:: TASK REQUIREMENTS ::
Pick up the piece about newly funded documentary projects right after its last sentence and keep writing it.

Janine Hosking confronted the political and artistic questions around the career of Geoffrey Tozer in The Eulogy. In Knowing the Score, she is exploring the work and personal experiences of Simone Young, the first female Chief Conductor of the Sydney Symphony Orchestra. Hosking will write and share the directing with Simon Target while Margie Bryant will produce with Jonathan Page as executive producer. The human activity behind the creation of music in complex companies is always fascinating as art crashes into egos, ambition, talent and finance.
Read: Review -The Eulogy
Here is an interesting team: Paul Clarke does series about culture and often about music. Martin Fabinyi is a Mushroom insider and Olivia Hoopman makesdoes multitalented cooking shows far from home. These three will be supporting Poppy Stockell in her first feature documentary, John Farnham – Finding the Voice. The extra half hour won’t be hard as she started in documentary with her own personal crusade for love in Searching for Sandeep, which helped to open the doors to deep video intimacy, followed by Nepal Quake: Terror on Everest and Scrum, set around the Gay Rugby World Cup.
Janine Hosking is also financed to make WINX, a film about the world’s most successful racehorse through 2016-17. She is joined by journalist Andrew Rule, who has already written the horse’s ‘authorised’ biography. Hosking is working again with Katrina McGowan, who joined her for The Eulogy. Transmission has the rights and will presumably take a punt on a cinema release. Winx is a beloved animal.

:: Stored data entries ::
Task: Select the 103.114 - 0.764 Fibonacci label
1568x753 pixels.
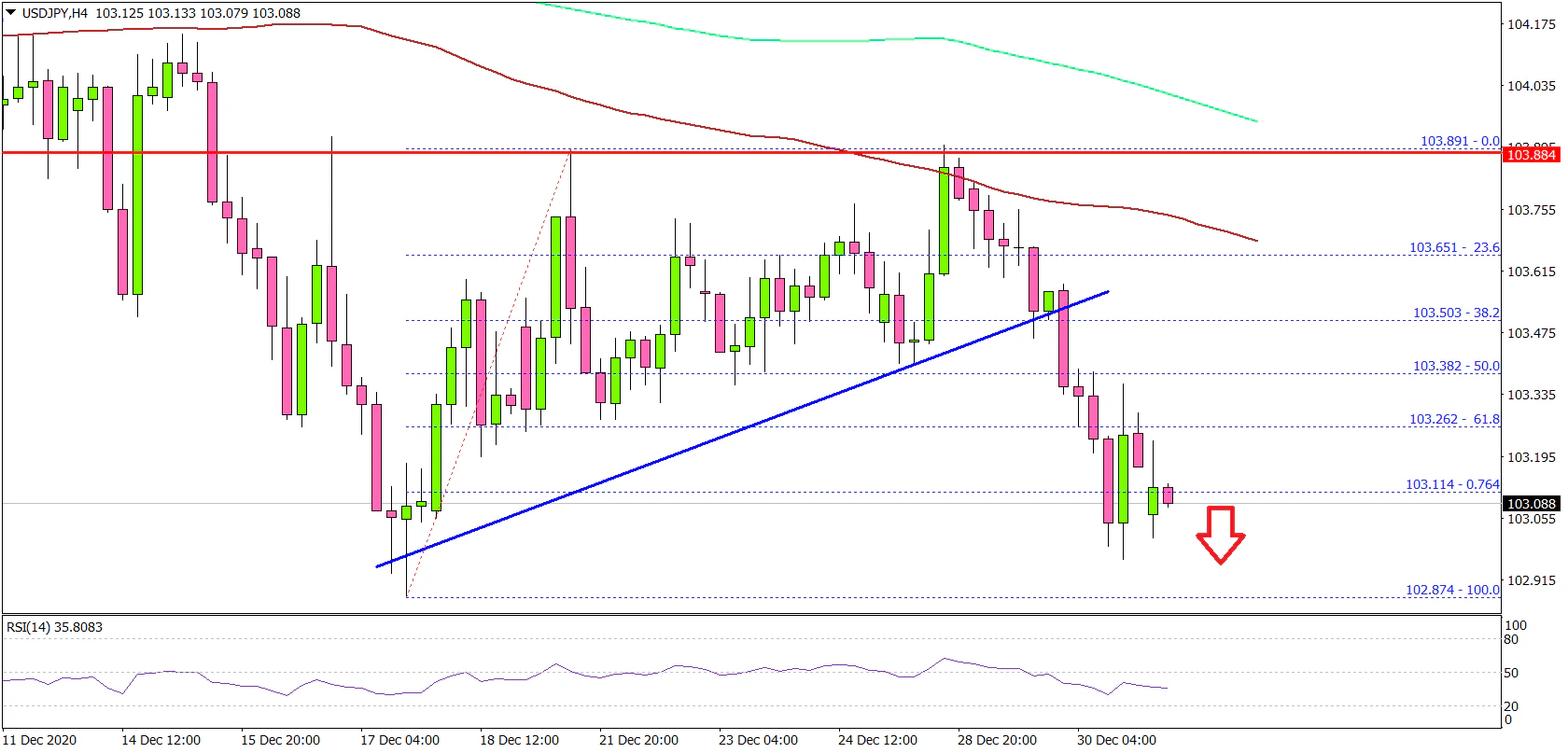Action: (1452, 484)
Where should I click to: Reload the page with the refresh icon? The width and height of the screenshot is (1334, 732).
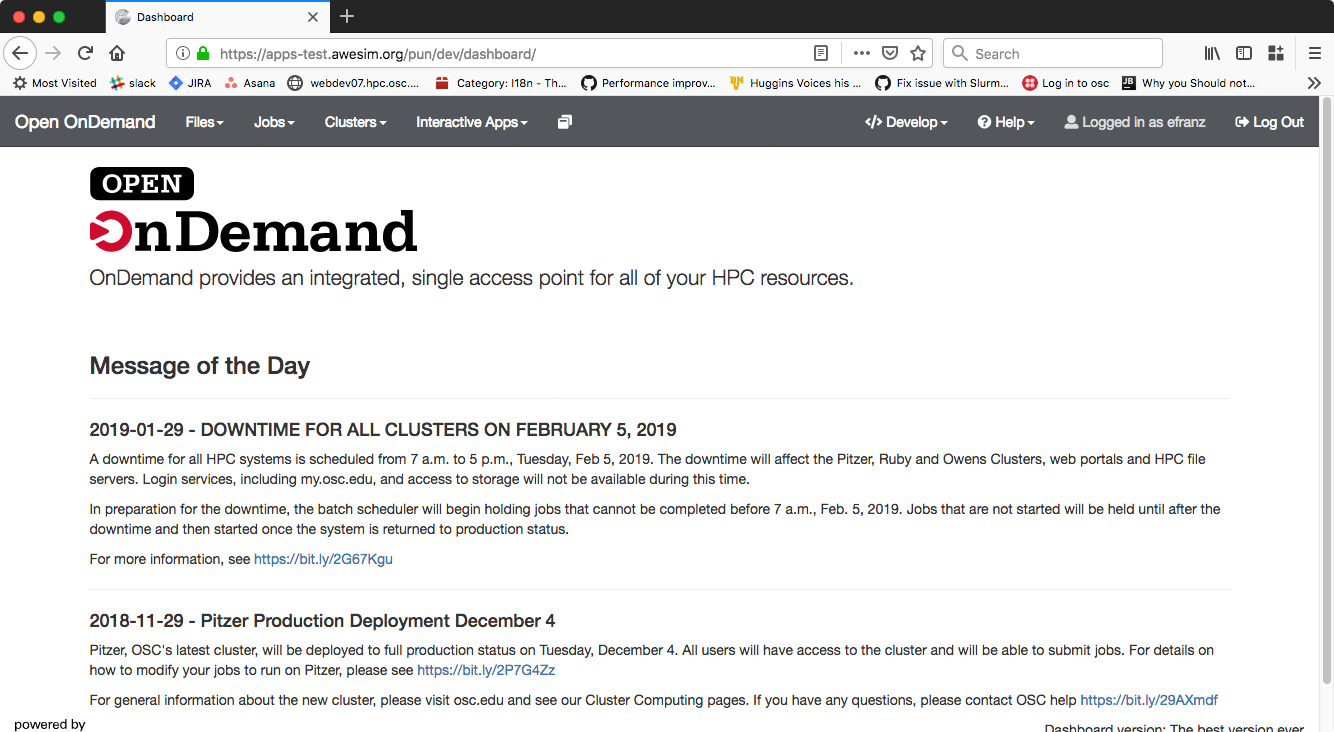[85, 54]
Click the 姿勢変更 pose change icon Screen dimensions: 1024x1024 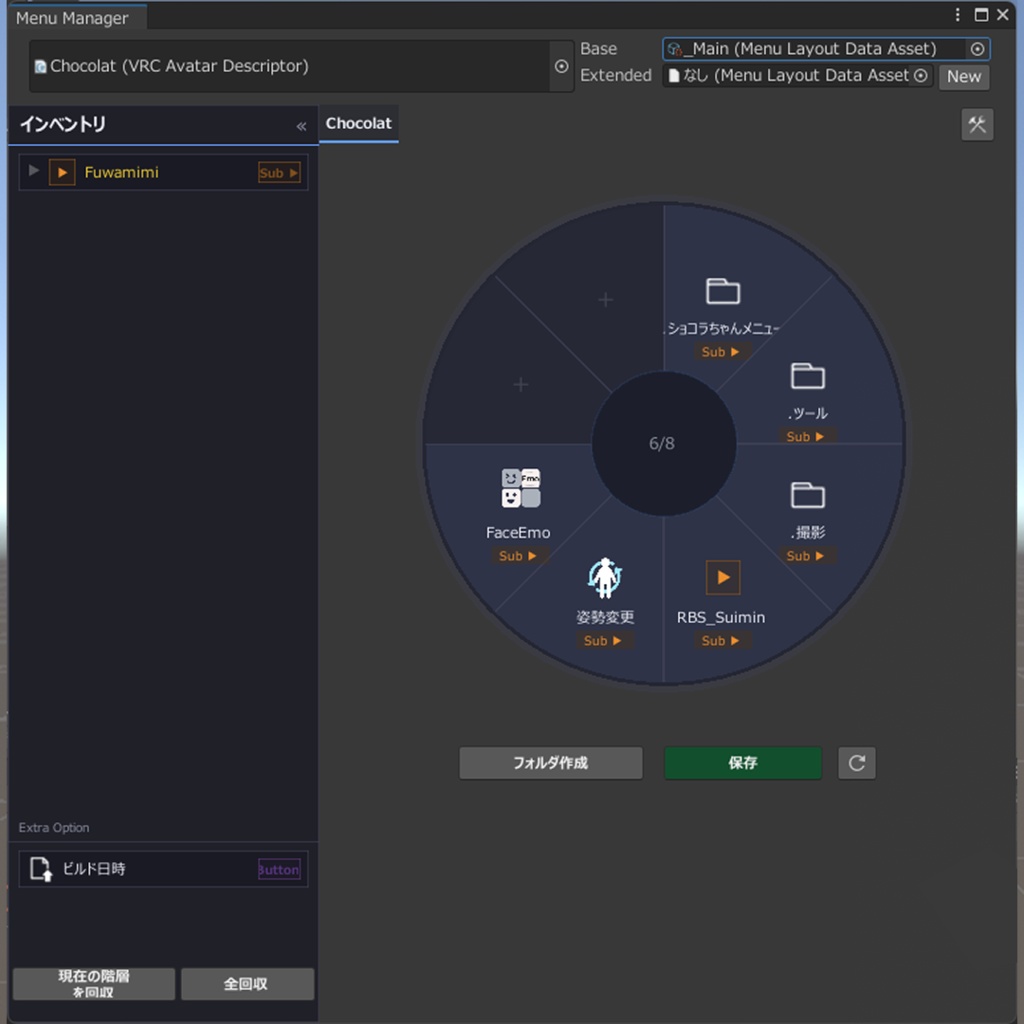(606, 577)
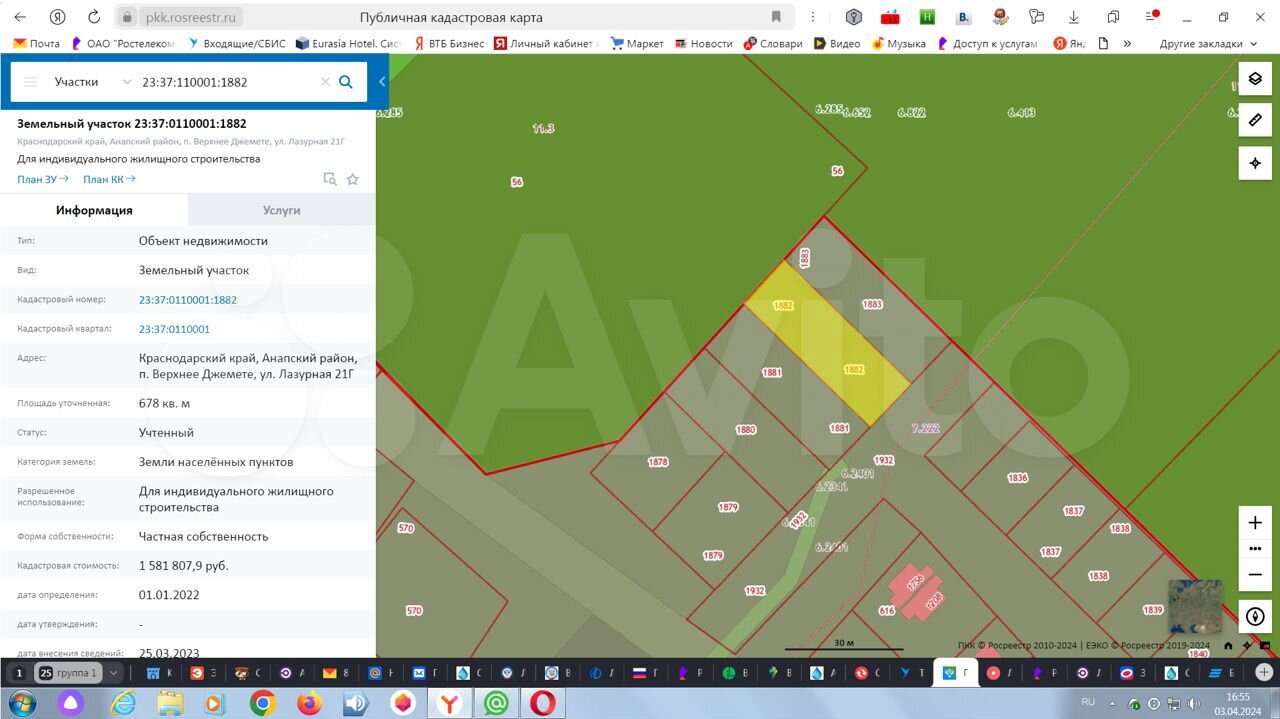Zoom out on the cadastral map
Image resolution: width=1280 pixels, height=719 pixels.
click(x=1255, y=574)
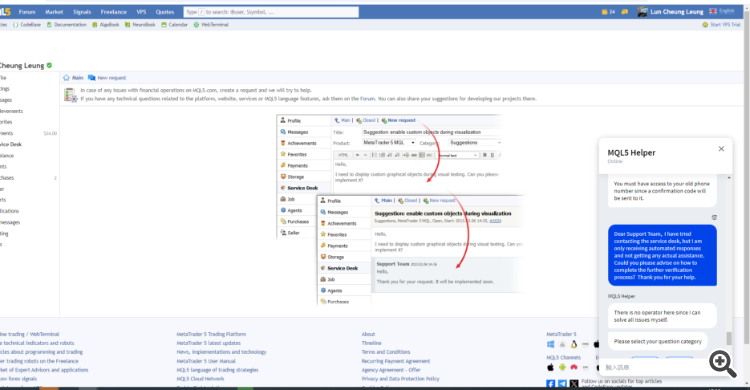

:: ANSWER BOX ::
Tight social politics
Gloriavale is ‘a feature documentary about the infamous Gloriavale Christian Community and the institutional failures that have allowed one of the world’s biggest and longest running cults to continue.’ That sentence alone is enough to give audiences the creeps. The picture is written, directed and produced by the joint team of Noel Smyth and Fergus Grady, who came into documentary through Camino Skies, about the pilgrim trail in northern Spain.
Grady is a long term sound recordist while Smyth is a cinematographer. Kim Inglis and Richard Fletcher are the executive producers.
Ben Lawrence made an excellent start in the documentary canon with Ghosthunter, which just predated his feature Hearts and Bones, also compelling in Australian festivals. Now he is making Ithaka, about the campaign to free Julian Assange by his father John Shipton along with fiance and legal advisor Stella Morris, with whom he has two children. This turns out to be a family affair which extends to the media community. The producer is Gabriel Shipton, an industry production accountant and a producer on Emu Runner, another festival film by Imogen Thomas and an Indigenous community.
So Gabriel Shipton is half-brother of Assange, and the other producer is Adrian Devant, the brother of Stella Moris and thus [sort of] the in-law of Assange. He has been at times an actor, a puppeteer, a cinematographer and is currently the director of the Lychee International Film Festival which showcases Chinese works in Barcelona. The depths of those associations could be really compelling.
In 2016, Taryn Brumfitt launched Embrace, the documentary flagship for her campaign for body positivity which made $1.55 million in Germany and the US. (The Australian figures are not clear). Now she is taking that movement forward with Embrace Kids, which focuses on the negatived body issues for young people.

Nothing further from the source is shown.